Boston.com / News / Boston Globe / Opinion / Editorials: "TIME IS power in a lot of quarters. That's why business people often insist on being the last to enter a meeting room, and might even surreptitiously kill time waiting in the hall so that they can make their entrance just as everyone else is sitting down.
Such a maneuver tells the assemblage that here is a person who marks every tick of the second hand on what is usually a flashy watch, and is way too important to be made to wait for somebody else's second hand.
The same goes for the lunch meeting, which, while more relaxed, can still have egos at war over who will be made to fidget at the table and who will sweep in ten or 15 minutes after the appointed hour, apologizing -- but not too much -- for having a really busy life.
The fidgety one, eyes glaring and smile frozen, wants to shout: ''You think I'm chopped liver here with an empty Palm Pilot?" But a pro on the time war battlefields simply motions the latecomer to sit, and then flips open a cellphone, while apologizing -- but just barely -- for having to make an extremely important call.

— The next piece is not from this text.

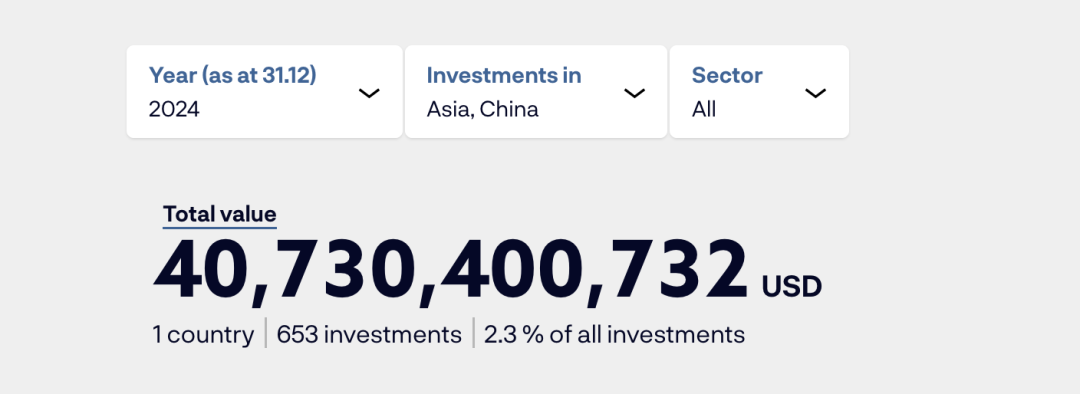The width and height of the screenshot is (1080, 394).
Task: Click the 1 country text
Action: [x=203, y=335]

He or she might be dialing the weather -- or, more appropriately, the time -- but can recoup lost points by nodding vigorously into the receiver and making reference to ''the senator," ''the president," or ''the committee."

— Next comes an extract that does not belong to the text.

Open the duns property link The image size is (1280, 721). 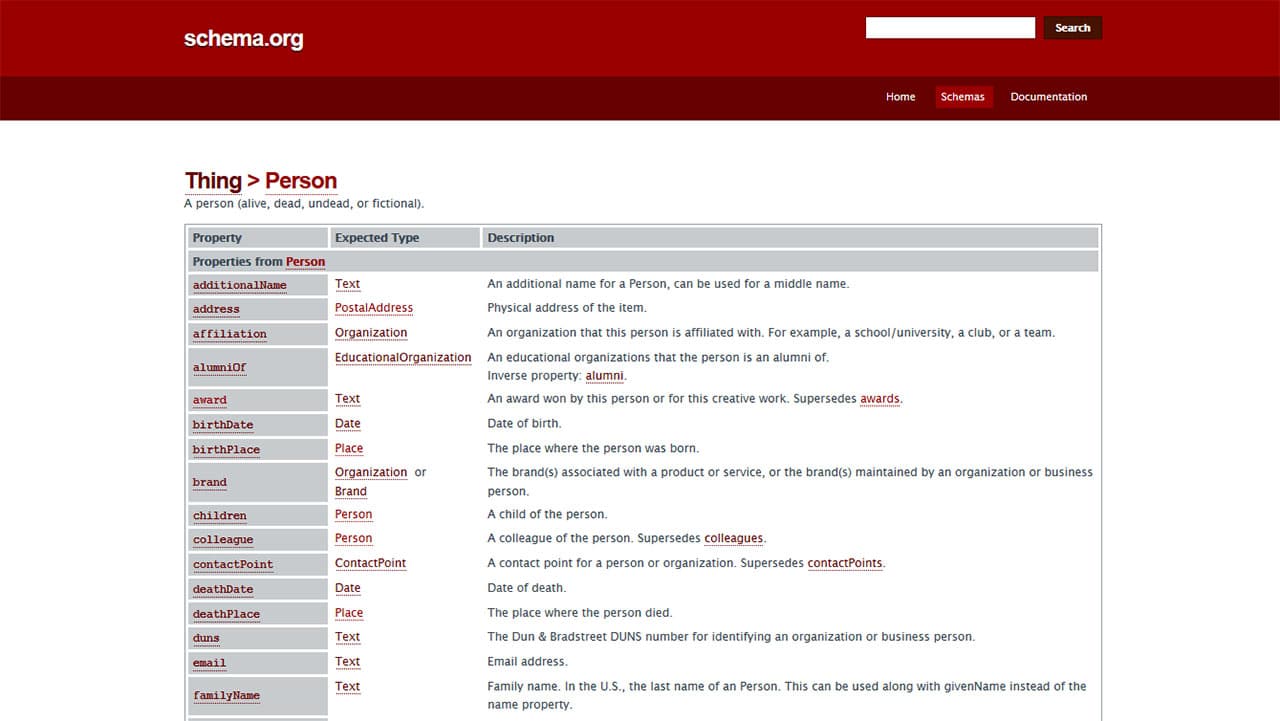(206, 638)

The phone is often a weapon in the ''my time is more valuable than yours" game. The classic assault is having an underling place a call and announce to the person picking up: ''Please hold for Mr. Jones." But this can result in a draw if the person being asked to hold is also an underling, who has been directed to screen calls. ''Boss A" won't get on the line until ''Boss B" is ready to speak, and vice versa, creating the electronic version of the last-person-to-enter-the-room ploy.
Another ego booster is the speaker phone, which often makes communication difficult but sends exactly the right message about one's time. The executive who flips on the squawk box -- making his or her voice sound as though it is coming through an orange juice can -- is telling the person on the other end of the line that much more pressing matters demand attention right now. That executive must walk around, organize papers, check the computer, and -- oh yes, deal with that single-tasking supplicant clutching a receiver somewhere in loser land.
''Let me check my schedule and get back to you" -- or, better yet, ''Let me check with my schedulers" -- are words that create a magnificent aura of time superiority, particularly over someone who has just admitted to being free on Friday without checking anything.
But that freedom is probably an indicator of a healthier life -- and that clock dominating so many days just might be a cuckoo."